Yeah, that's a good one. No real way of doing that. You'd really need auto ack with more granular options, but presently the application doesn't support that.
If you want you could setup alert throttling to help minimize the flood of alerts. In IPS settings > Sensor Name > Advanced Scanning > Logging and Alerting enable Alert Supression... this would be across the board on all alerts though
So, for example default is 120 seconds. If you see 200 alerts in 120 seconds, list only 1 alert in the Threat Analyzer instead of all of them (but block all of them). Opening the 1 alert in the Threat analyzer shows you the count of alerts supressed in that 120 second span.

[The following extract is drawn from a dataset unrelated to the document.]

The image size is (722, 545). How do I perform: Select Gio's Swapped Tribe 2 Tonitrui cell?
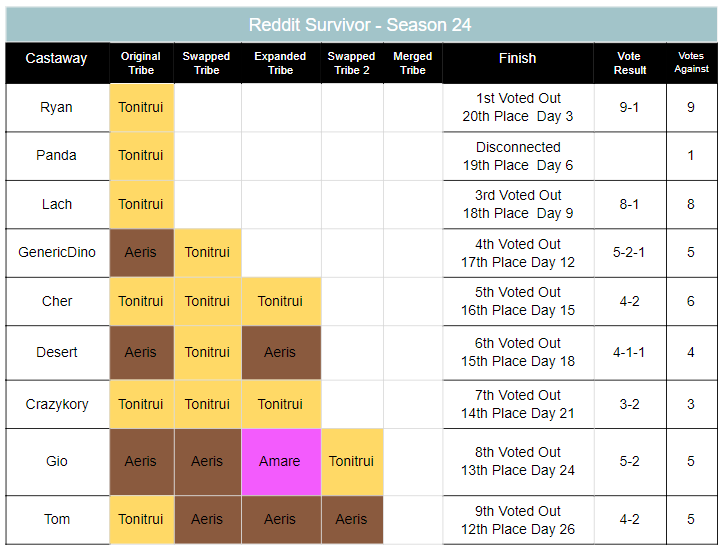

Thanks for confirming! I thought that may be the case, and I had also looked at the alert throttling. I think the key word you have used above is granular, with respect to both alert filtering and supression. Not wanting to big up other vendors (From a technical perspective I believe McAfee is still at the front, and Gartner also agree!), but from an operational perspective I dont tend to see clients getting as much out of this product range as would be possible with granular options. Cisco (although I havent worked with their 42xx for a while) have supression options for each alert, and the attack filters contain settings that let you pick exactly what you want to filter out (eg remove alert, remove log, dont block, block) etc. Would it be helpful if I raise a PER? I like the McAfee sensors, and would love to see them raise there game when it comes to assisting with day to day operations for clients.